TASK TO COMPLETE:
Exactly reproduce the lines from the one holding "This screenshot has width=896, height=474." through the end of the records, including both boundary lines but no pictures.

===============

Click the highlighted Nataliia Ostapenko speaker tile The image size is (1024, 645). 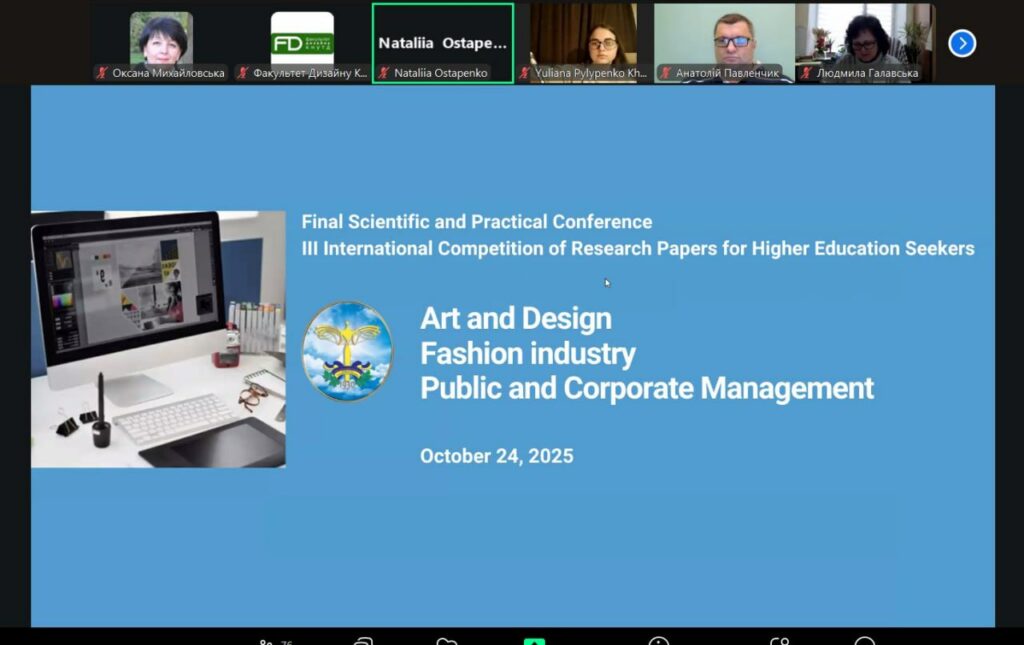442,38
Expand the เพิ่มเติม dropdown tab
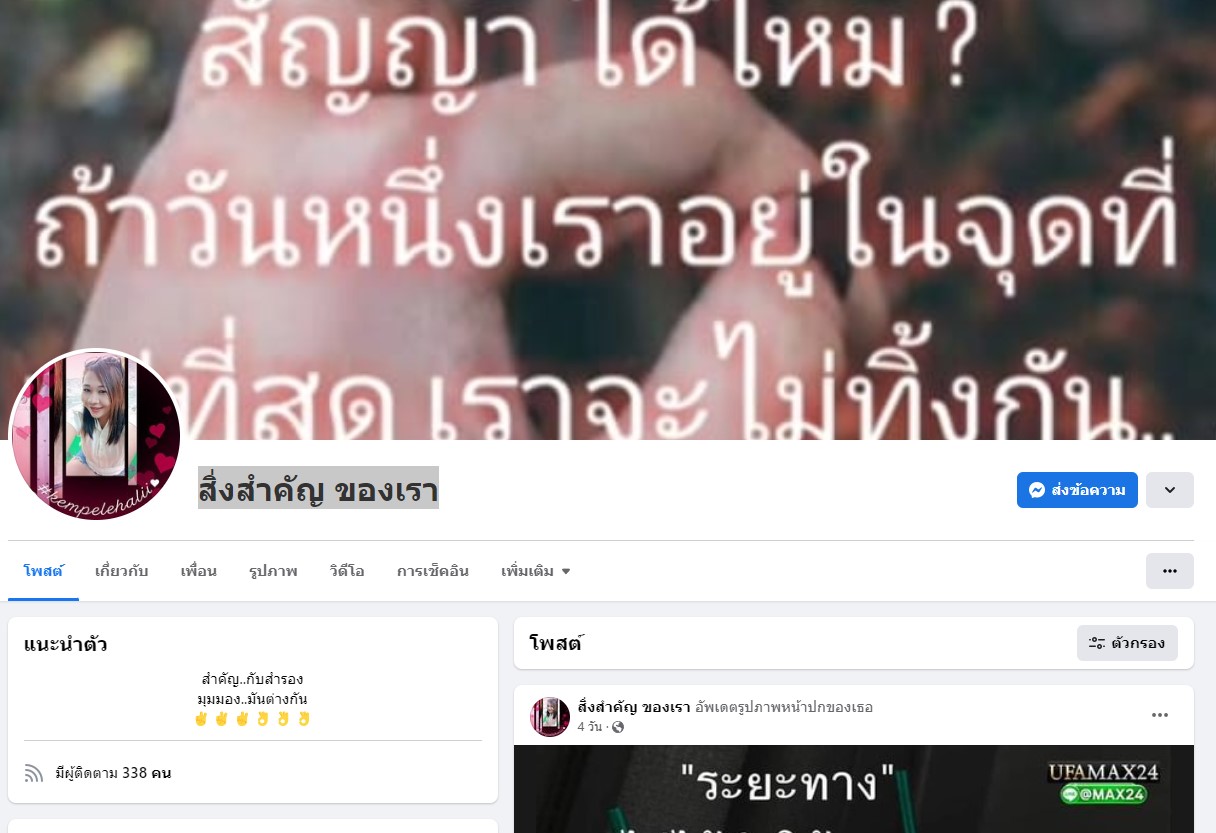 (536, 571)
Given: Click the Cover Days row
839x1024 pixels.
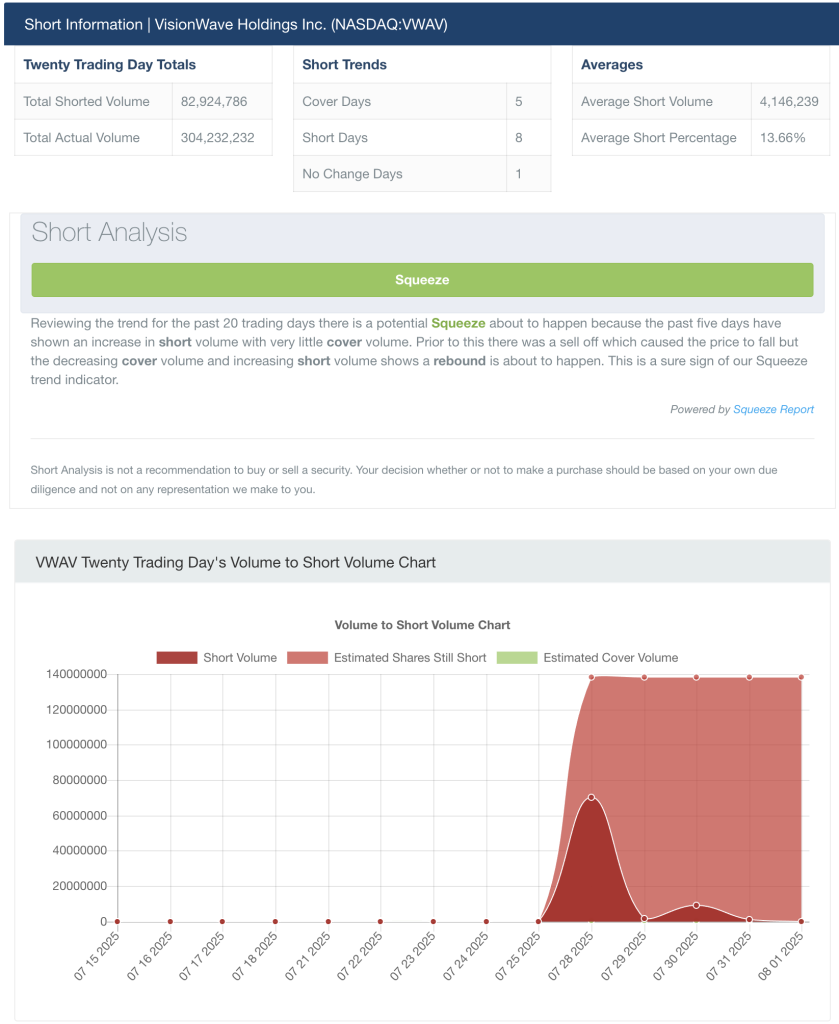Looking at the screenshot, I should [422, 101].
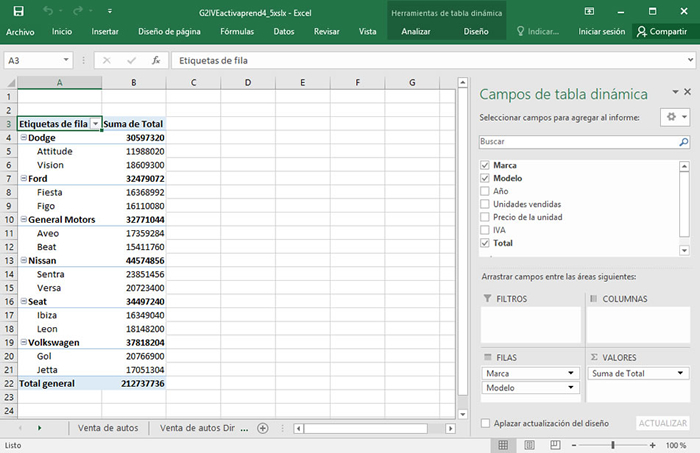The width and height of the screenshot is (700, 453).
Task: Open the Insertar ribbon tab
Action: (x=105, y=31)
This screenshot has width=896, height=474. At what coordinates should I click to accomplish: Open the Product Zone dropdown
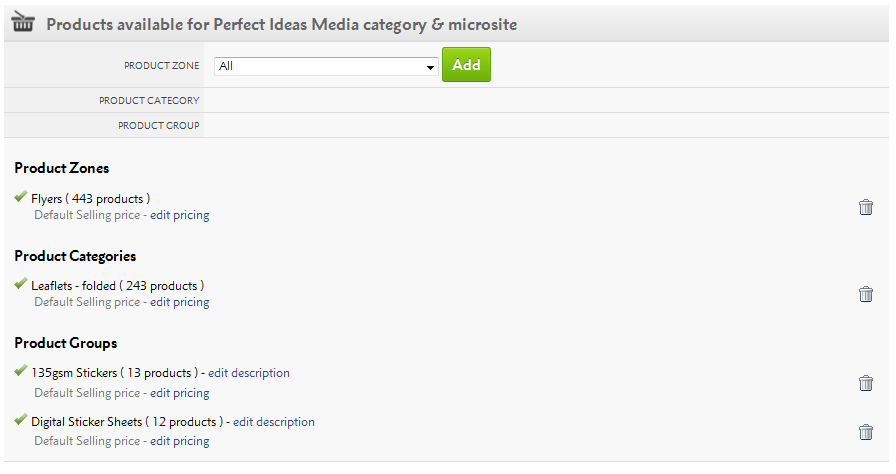pyautogui.click(x=326, y=66)
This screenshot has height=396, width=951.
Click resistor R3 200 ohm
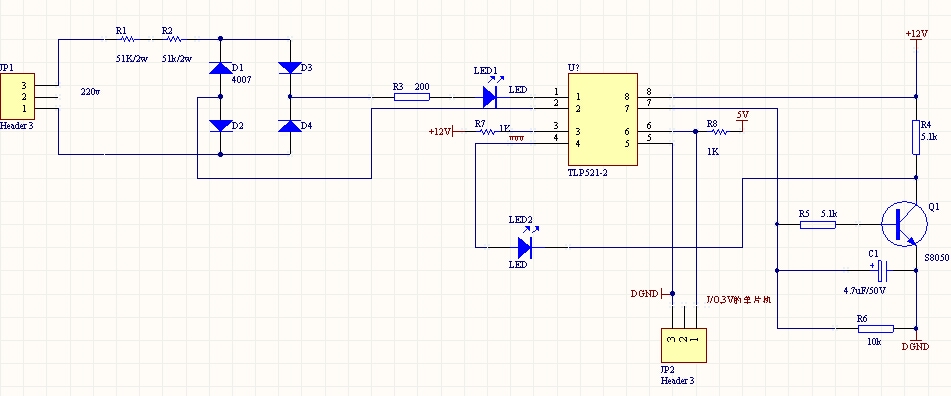[412, 96]
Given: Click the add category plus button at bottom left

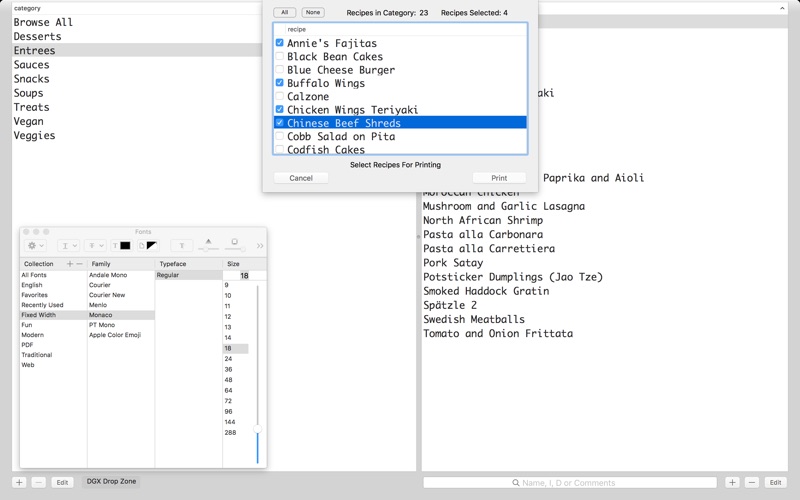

===============

SOLUTION TO THIS TASK:
This screenshot has width=896, height=474. At what coordinates should I click to accomplish: Open the Product Zone dropdown
pyautogui.click(x=326, y=66)
This screenshot has height=396, width=951.
Click resistor R3 200 ohm
[412, 96]
Given: Click the add category plus button at bottom left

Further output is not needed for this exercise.